Lorsque ses musiciens avaient peur de mal faire, Miles Davis entrait parfois dans des colères froides. Il leur rappelait de sa voix grave qu’il n’y a pas de pire erreur que de vouloir n’en commettre aucune. Le créateur de Birth of the Cool et de Kind of Blue, qui a sans cesse réinventé sa propre musique, avait cette formule géniale : « Quand vous jouez une note, seule la suivante permettra de dire si elle était juste ou fausse. » Résumé fulgurant de la sagesse existentialiste de l’échec : il n’existe pas de fausse note dans l’absolu. Le jazzman a la liberté d’en faire une belle dissonance, de la réinsérer dans le mouvement général du morceau, dans l’histoire qu’il raconte, dans le rythme de sa musique.
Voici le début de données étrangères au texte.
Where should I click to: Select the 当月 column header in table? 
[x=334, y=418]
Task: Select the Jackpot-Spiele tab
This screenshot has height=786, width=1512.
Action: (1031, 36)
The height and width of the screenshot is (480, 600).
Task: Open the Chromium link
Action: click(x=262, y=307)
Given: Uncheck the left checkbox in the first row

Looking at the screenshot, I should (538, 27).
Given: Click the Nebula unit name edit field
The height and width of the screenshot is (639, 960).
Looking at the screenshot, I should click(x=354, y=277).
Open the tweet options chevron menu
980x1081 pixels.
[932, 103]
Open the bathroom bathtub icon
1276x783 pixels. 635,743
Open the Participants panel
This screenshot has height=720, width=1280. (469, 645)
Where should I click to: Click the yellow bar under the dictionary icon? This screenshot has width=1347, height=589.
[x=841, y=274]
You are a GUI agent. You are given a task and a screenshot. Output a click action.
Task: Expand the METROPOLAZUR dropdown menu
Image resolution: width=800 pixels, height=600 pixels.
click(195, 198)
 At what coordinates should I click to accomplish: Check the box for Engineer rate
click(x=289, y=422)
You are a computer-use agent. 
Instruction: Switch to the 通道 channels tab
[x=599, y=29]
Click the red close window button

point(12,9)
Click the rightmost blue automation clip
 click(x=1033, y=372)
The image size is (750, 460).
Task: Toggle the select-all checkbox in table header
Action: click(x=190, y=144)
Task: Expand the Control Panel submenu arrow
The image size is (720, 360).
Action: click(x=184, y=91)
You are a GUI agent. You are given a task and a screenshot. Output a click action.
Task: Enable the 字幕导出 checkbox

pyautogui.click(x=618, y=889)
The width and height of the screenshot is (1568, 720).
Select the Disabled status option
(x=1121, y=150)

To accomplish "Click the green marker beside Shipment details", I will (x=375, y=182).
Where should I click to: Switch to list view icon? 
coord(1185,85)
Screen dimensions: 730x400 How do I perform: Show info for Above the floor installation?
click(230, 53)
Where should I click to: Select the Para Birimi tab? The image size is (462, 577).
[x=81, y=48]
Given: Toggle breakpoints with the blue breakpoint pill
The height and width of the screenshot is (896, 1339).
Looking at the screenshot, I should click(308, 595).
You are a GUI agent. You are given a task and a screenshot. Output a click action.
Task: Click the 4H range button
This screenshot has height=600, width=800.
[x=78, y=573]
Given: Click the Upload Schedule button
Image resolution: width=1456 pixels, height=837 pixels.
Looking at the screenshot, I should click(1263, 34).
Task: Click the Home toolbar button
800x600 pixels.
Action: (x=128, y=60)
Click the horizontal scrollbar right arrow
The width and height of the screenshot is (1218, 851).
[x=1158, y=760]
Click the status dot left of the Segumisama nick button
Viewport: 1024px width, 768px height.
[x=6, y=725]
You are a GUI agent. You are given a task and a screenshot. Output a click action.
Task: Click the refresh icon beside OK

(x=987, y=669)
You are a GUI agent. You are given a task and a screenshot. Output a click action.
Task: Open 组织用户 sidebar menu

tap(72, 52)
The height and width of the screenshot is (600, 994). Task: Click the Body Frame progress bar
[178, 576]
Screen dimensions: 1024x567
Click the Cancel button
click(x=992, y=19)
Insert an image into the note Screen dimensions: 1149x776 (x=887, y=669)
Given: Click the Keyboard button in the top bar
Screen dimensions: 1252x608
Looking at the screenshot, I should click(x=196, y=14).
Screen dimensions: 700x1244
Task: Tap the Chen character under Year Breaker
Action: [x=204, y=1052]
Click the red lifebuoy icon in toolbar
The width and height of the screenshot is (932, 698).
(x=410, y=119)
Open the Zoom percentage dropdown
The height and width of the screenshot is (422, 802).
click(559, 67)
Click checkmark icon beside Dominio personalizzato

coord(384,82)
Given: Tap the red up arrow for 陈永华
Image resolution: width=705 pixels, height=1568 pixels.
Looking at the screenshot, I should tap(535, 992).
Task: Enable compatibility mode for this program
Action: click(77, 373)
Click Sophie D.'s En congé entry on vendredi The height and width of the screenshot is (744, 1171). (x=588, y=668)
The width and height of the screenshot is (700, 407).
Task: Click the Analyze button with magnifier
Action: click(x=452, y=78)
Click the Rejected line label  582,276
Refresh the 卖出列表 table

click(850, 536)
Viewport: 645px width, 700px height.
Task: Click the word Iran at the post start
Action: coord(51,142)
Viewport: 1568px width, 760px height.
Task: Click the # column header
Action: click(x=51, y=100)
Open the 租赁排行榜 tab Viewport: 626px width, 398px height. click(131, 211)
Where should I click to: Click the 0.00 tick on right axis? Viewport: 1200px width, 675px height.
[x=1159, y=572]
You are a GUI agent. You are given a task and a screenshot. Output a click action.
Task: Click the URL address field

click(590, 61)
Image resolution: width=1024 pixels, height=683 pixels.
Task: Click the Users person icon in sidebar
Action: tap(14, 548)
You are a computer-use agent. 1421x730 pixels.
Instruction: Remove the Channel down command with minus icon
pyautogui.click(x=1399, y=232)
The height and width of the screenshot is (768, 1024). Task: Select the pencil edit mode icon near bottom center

Sartre aimait d’ailleurs le jazz. Dans La Nausée, les rares moments où Roquentin s’arrache à son mal-être sont des instants d’émotion musicale. Notre existence est comme un morceau de jazz. Croire que la fausse note existe dans l’absolu, c’est faire comme si le temps n’existait pas. C’est oublier que nous naviguons sur le fleuve du devenir, non dans le ciel des idées éternelles.